-- EXERCISE REQUIREMENTS --
Down to the last line, retype each line of the entries exactly, starting with the one that contains "The height and width of the screenshot is (502, 591).".
============
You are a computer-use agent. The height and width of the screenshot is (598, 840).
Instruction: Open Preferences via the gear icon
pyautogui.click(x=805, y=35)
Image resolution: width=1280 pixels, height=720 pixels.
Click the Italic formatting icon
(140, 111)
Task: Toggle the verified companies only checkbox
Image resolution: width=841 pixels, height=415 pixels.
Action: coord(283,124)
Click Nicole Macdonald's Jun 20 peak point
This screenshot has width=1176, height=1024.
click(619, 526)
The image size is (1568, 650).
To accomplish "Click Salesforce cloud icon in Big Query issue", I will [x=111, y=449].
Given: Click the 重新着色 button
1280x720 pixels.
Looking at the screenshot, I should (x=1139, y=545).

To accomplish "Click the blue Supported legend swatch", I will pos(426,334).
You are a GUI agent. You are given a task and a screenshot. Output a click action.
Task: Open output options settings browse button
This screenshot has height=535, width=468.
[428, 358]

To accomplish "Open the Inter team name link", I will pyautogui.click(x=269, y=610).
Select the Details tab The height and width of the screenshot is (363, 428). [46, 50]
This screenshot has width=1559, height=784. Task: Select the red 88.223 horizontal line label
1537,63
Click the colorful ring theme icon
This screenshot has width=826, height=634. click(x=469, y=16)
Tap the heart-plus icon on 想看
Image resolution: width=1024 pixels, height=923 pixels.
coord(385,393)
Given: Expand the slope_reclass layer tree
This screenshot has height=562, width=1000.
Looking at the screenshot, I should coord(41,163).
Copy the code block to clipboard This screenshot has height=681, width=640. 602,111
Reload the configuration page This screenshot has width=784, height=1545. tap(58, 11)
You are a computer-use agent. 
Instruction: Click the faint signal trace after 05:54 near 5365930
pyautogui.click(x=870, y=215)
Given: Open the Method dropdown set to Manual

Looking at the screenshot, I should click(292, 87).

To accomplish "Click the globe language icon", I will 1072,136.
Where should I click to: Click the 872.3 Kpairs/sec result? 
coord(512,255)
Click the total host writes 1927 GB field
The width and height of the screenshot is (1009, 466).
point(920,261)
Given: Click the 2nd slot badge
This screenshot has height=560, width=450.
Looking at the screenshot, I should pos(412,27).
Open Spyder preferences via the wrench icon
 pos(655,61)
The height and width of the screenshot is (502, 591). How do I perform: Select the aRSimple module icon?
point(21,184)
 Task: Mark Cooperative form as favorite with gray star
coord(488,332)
============
-- OUTPUT --
The height and width of the screenshot is (502, 591). How do I perform: Select the aRSimple module icon?
point(21,184)
 Task: Mark Cooperative form as favorite with gray star
coord(488,332)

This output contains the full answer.